タカラモノ~小さな恋物語~




「私の…知っている人?」


「うーん…」


少し困ったかのように言葉を濁すケン。


当たり前だよね、私が知るわけがない…私はケンのお友達を知らないんだもん。





もしかして、さっき言っていたあることって…


ケンの好きな人と関係があるのかな?



「俺にとってかけがえのない、大切な人。
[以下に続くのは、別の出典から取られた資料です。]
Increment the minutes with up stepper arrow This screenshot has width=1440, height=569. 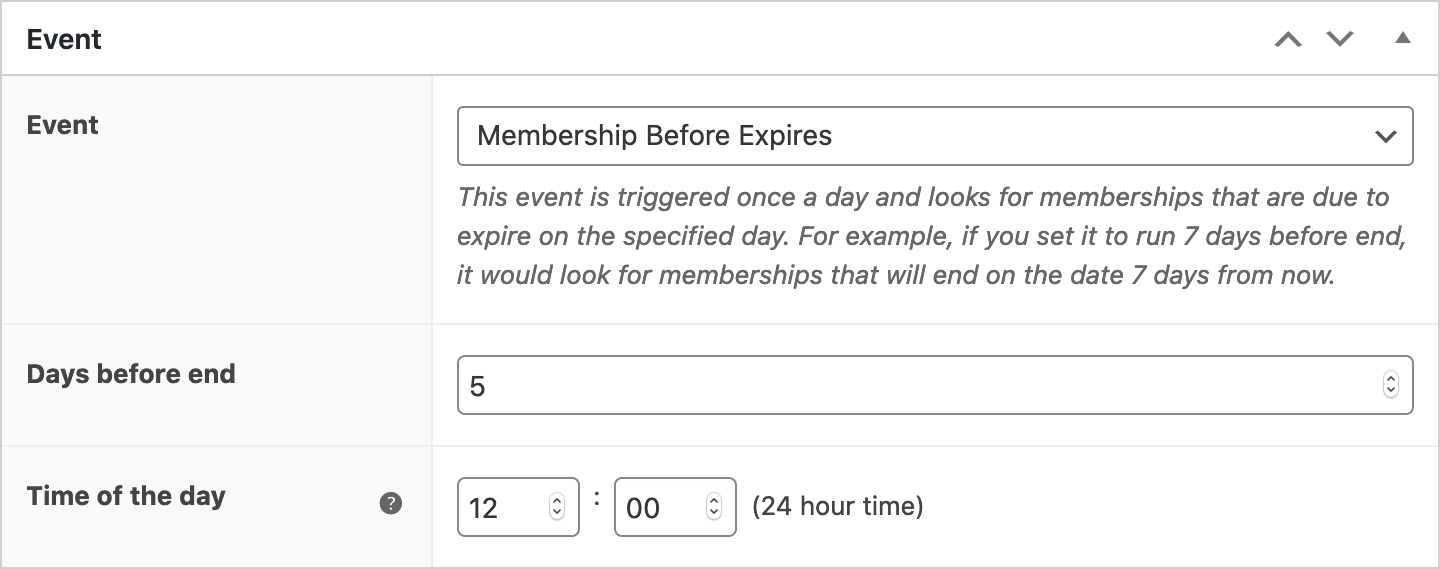714,501
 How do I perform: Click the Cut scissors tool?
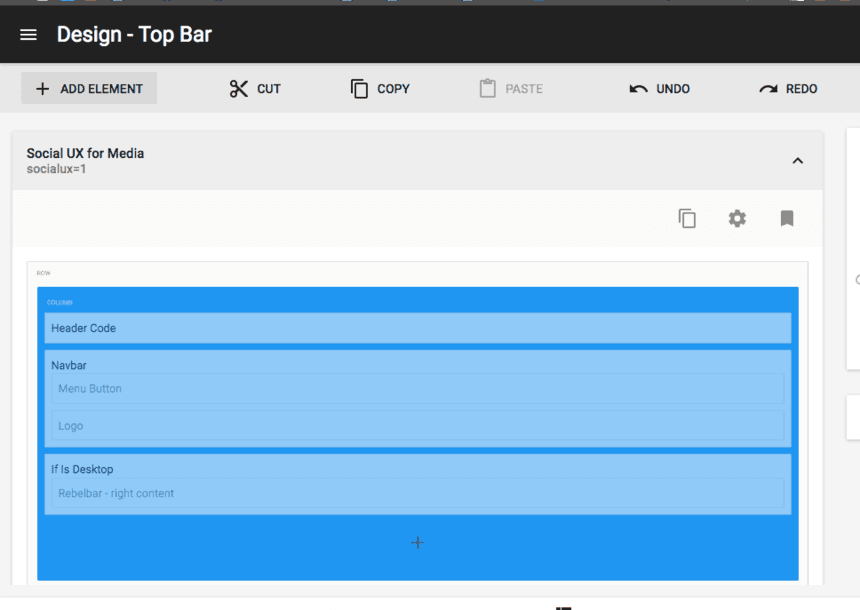click(x=254, y=89)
」




もう、私は何も言えなかった。



自分の気持ちに気付いたと同時に、叶わないということまで知ってしまった。





私の理想の人は、年上で、私のことを支えてくれる、大人の男性。


大人の恋愛がしたくて、安定を求めていて、それでもどこかキュンとして。




店長や大村さんが言っていたこと、やっと分かったよ。


自分を支えてくれるのに、年齢なんて関係ないってこと。




私のことを、いつもいつも支えていてくれたのは、ケンなんだね。


仕事においても、プライベートにおいても。




ここ最近、ずっとケンのことで、モヤモヤしたり、ドキドキしたり、体が熱くなったり…


ケンのことで頭がいっぱいだったのも、全部ケンが好きだからだったんだね。





私にとってケンはもう、弟でも同僚でも男友達でもない。



ケンのことが大好きで、大切で、かけがえのない存在なんだ。